Your goal: In the entries below, render the lines as a Markdown table with columns Row and Line, starting at the line that contains "Given: Click the Give link" and ending at the line that contains "300x180 pixels. click(49, 14)". Skip blank lines and leave out the pictures.

Entries provided:
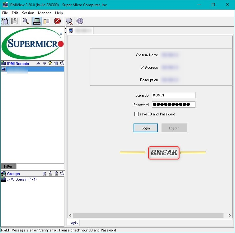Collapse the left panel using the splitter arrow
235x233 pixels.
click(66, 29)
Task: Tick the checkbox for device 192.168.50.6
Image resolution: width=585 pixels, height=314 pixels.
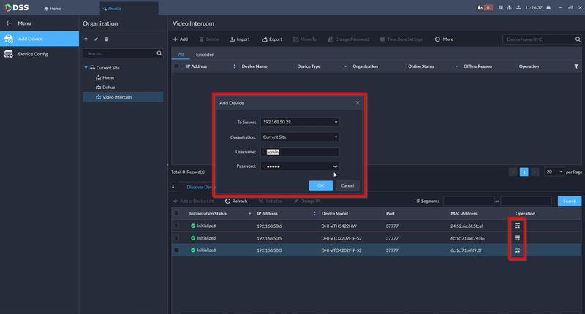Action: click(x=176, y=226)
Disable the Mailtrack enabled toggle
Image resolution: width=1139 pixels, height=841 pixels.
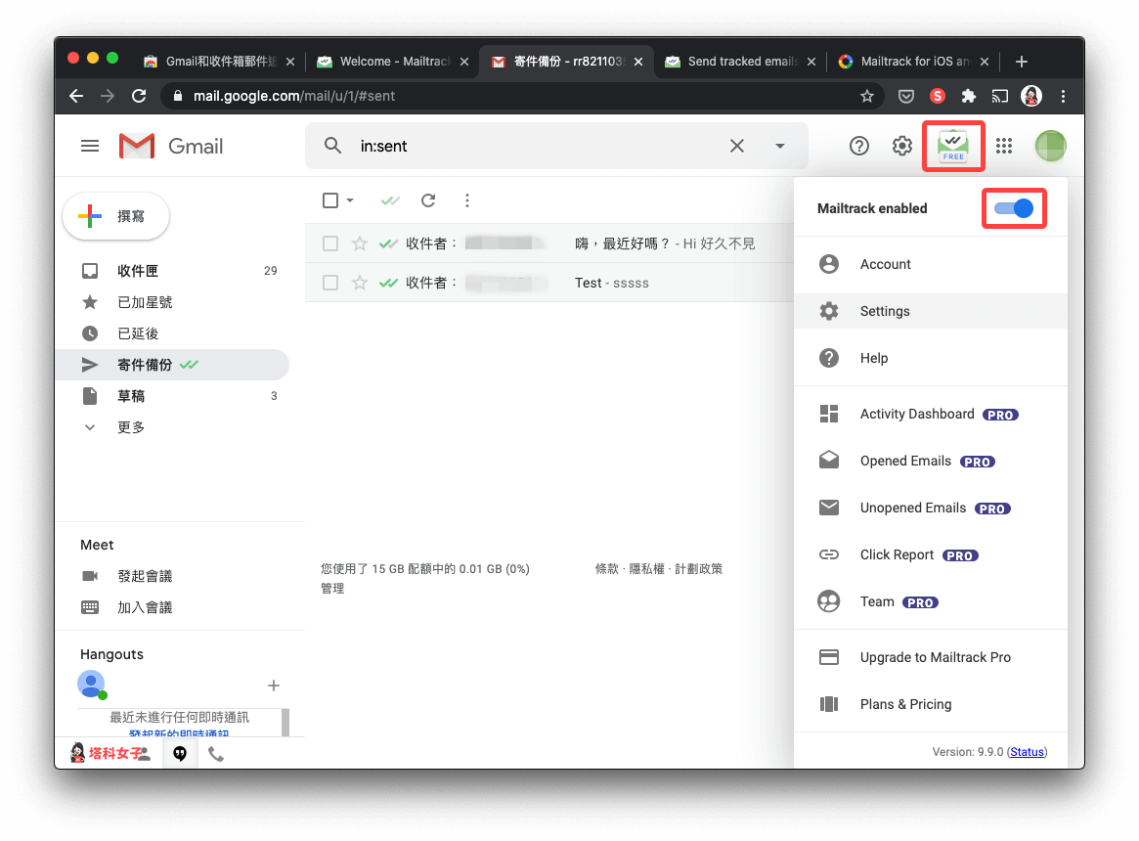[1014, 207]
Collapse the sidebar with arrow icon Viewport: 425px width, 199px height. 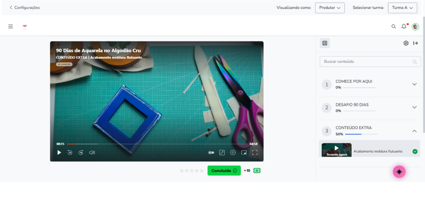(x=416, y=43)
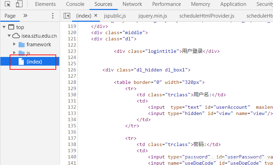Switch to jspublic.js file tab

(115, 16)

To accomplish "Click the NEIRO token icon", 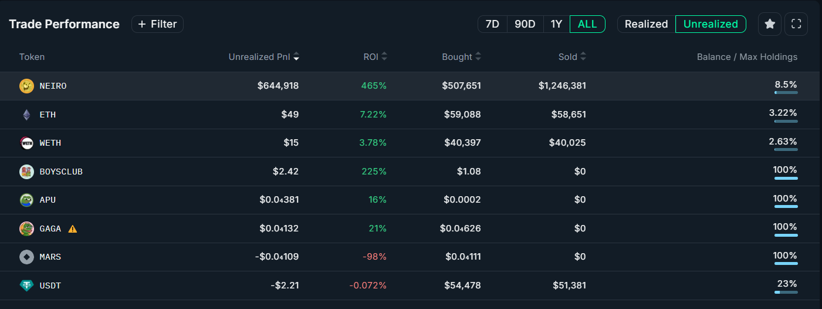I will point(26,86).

...

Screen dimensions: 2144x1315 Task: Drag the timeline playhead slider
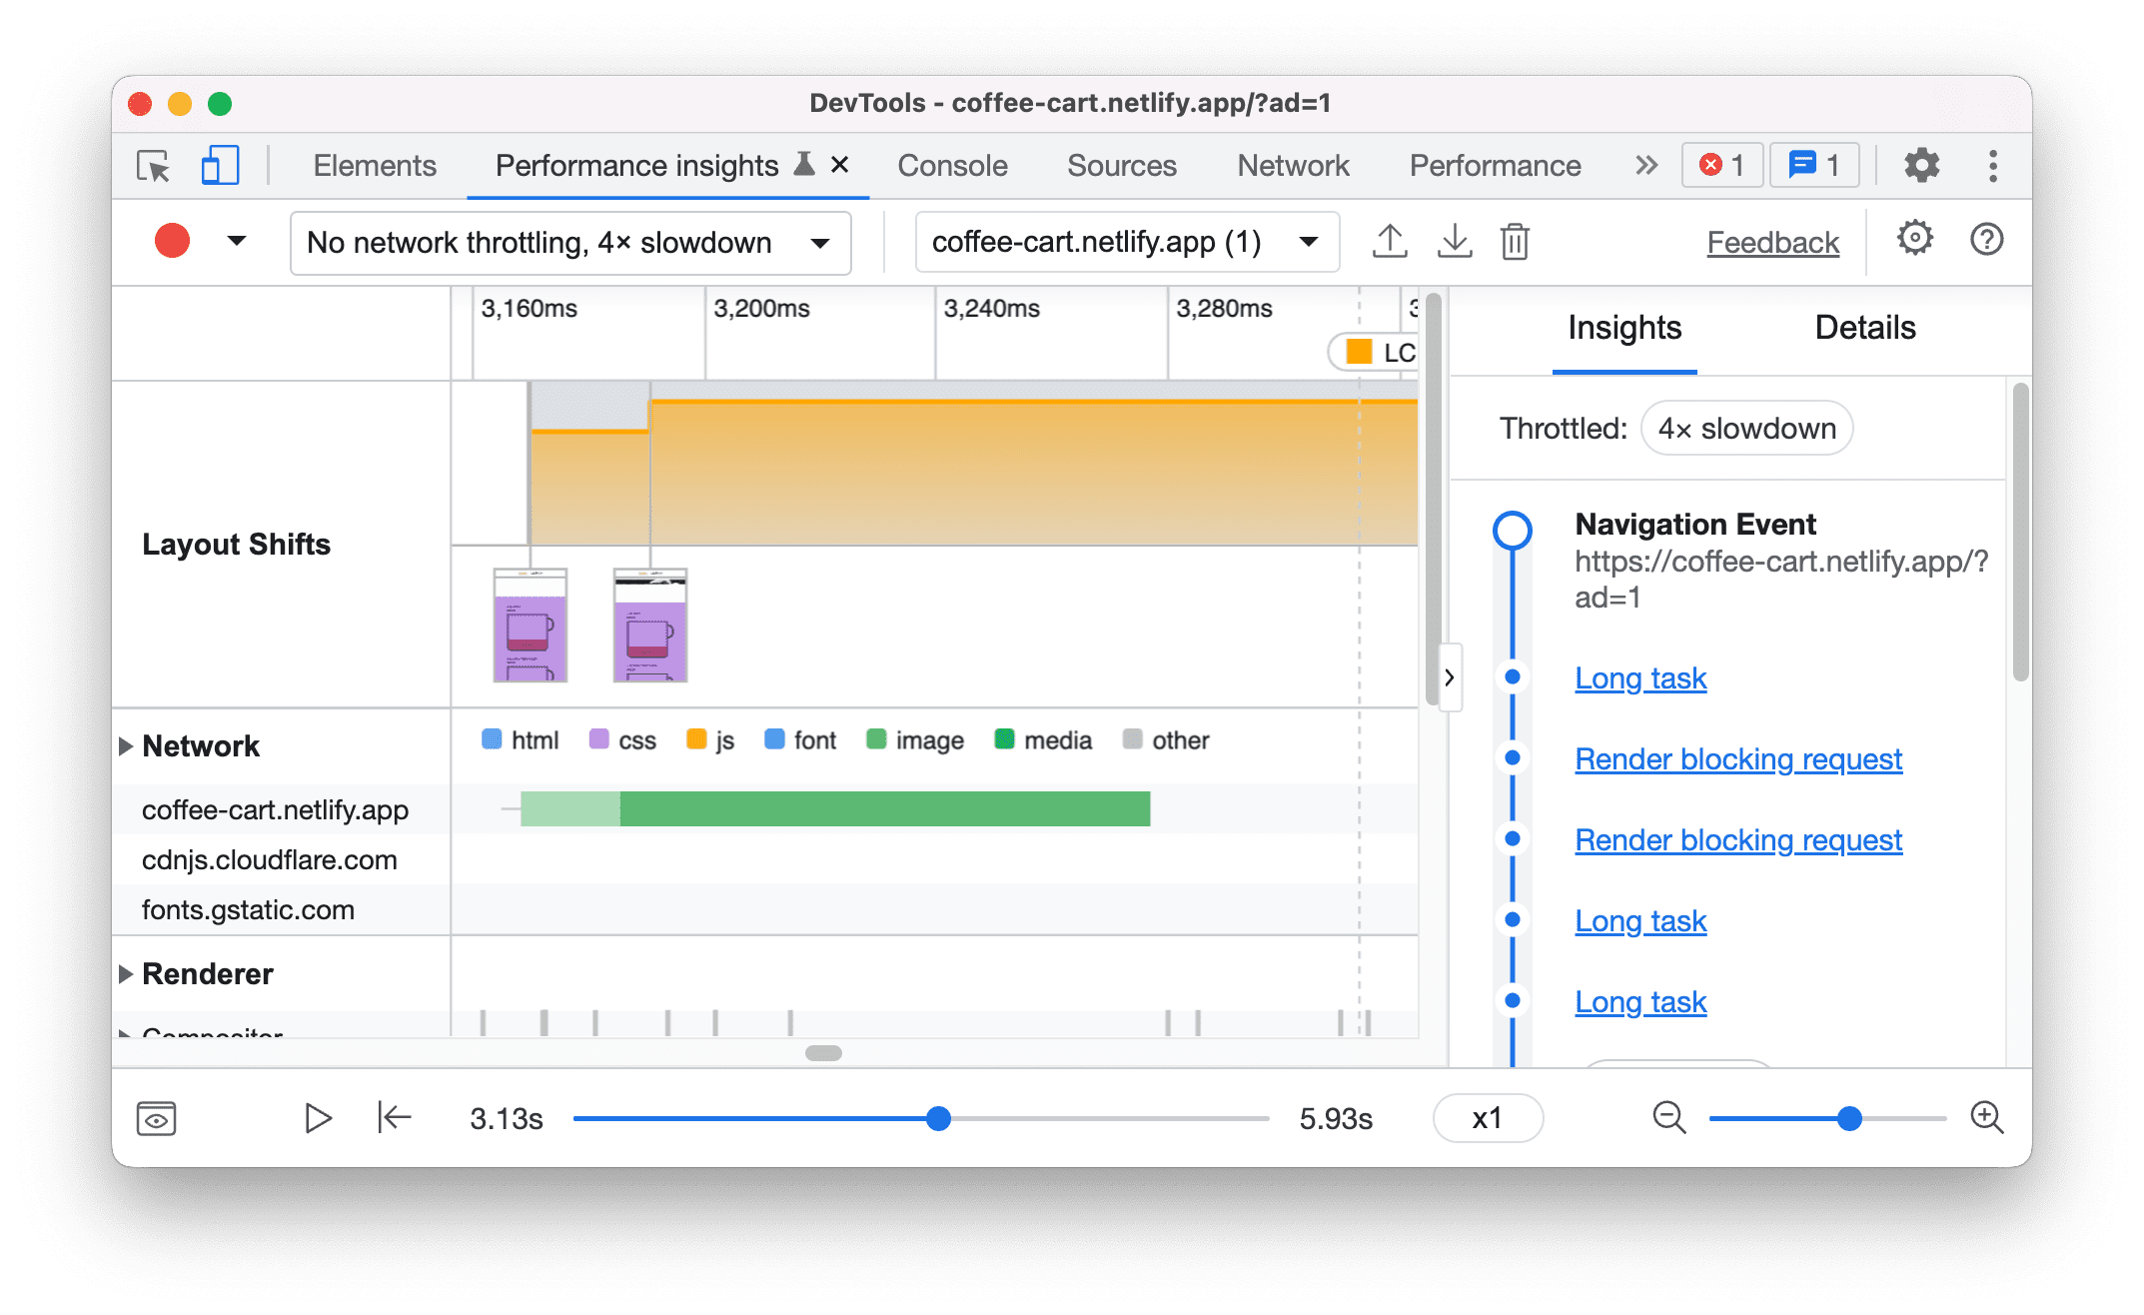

* * *

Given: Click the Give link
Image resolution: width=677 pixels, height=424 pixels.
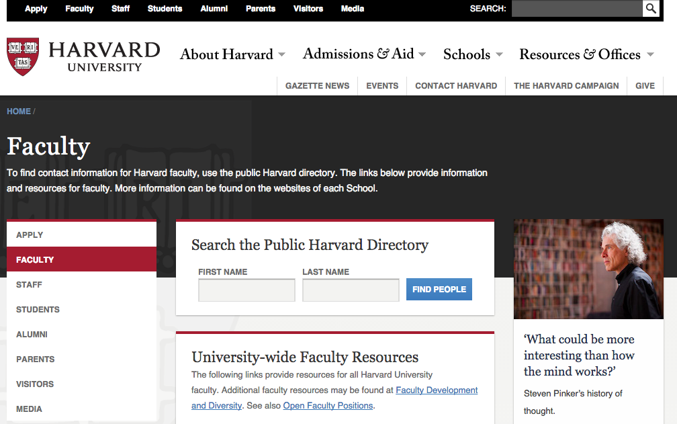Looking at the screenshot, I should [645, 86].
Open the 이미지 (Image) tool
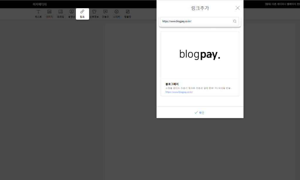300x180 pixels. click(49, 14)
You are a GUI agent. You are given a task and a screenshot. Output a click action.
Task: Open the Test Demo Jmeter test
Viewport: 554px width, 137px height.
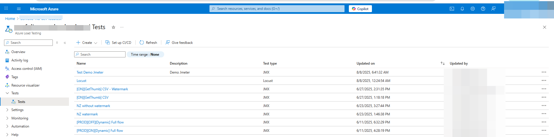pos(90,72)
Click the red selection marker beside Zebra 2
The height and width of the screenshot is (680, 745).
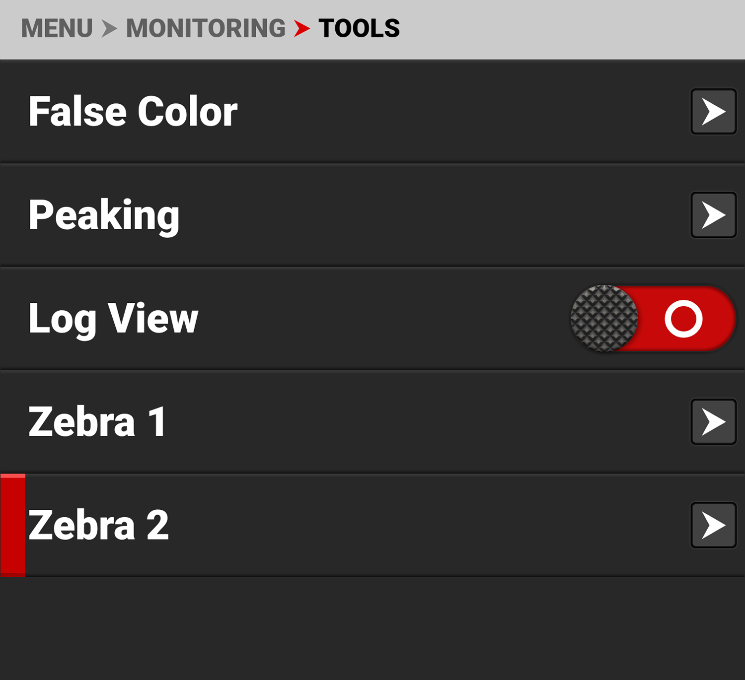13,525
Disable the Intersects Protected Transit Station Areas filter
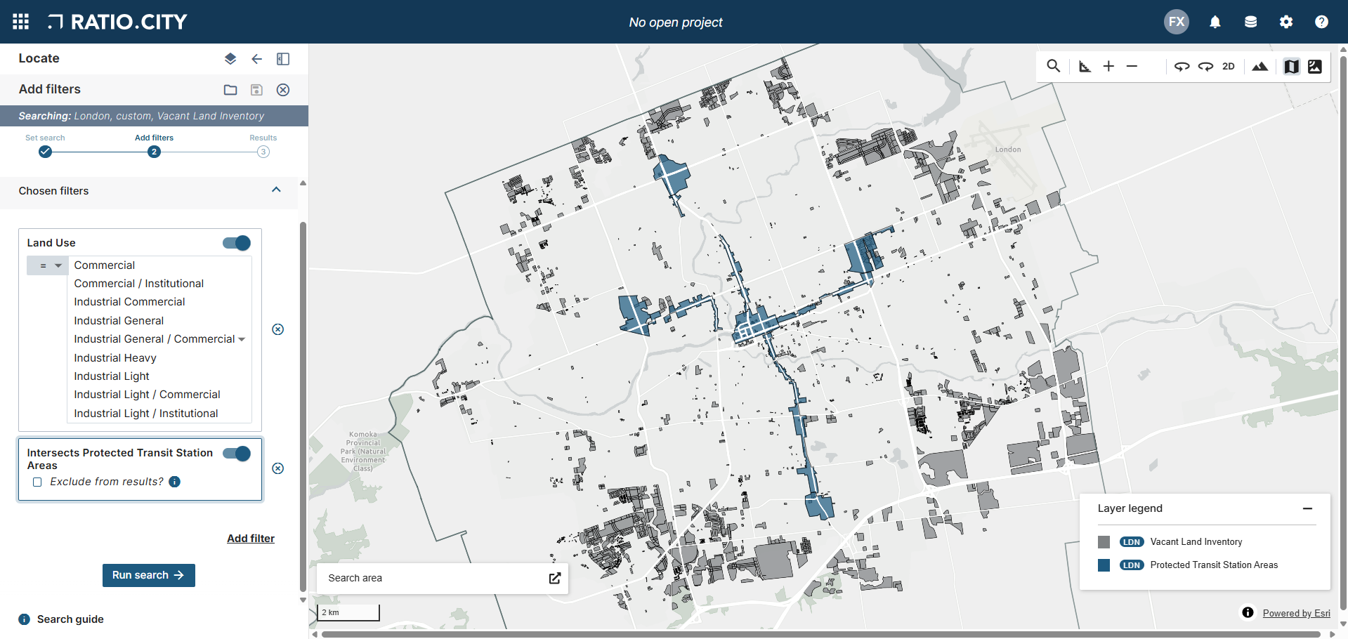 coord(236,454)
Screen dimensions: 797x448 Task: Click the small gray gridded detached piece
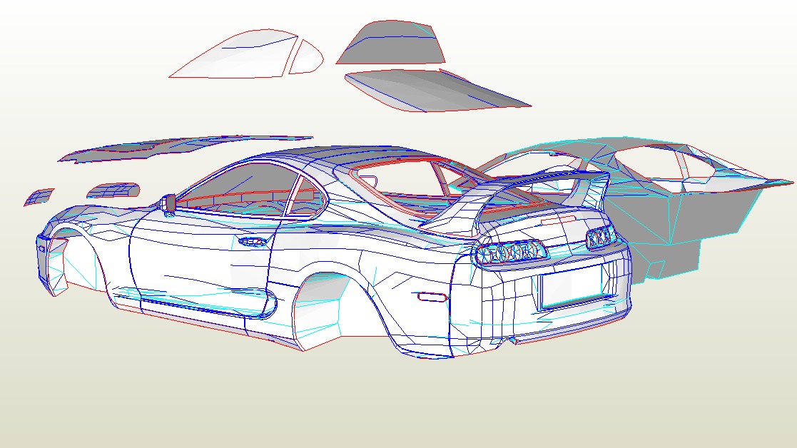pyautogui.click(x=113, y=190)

Exercise answer:
| Row | Line |
|---|---|
| 1 | Given: Click the Give link |
| 2 | Image resolution: width=677 pixels, height=424 pixels. |
| 3 | Looking at the screenshot, I should [645, 86]. |
| 4 | Open the 이미지 (Image) tool |
| 5 | 300x180 pixels. click(49, 14) |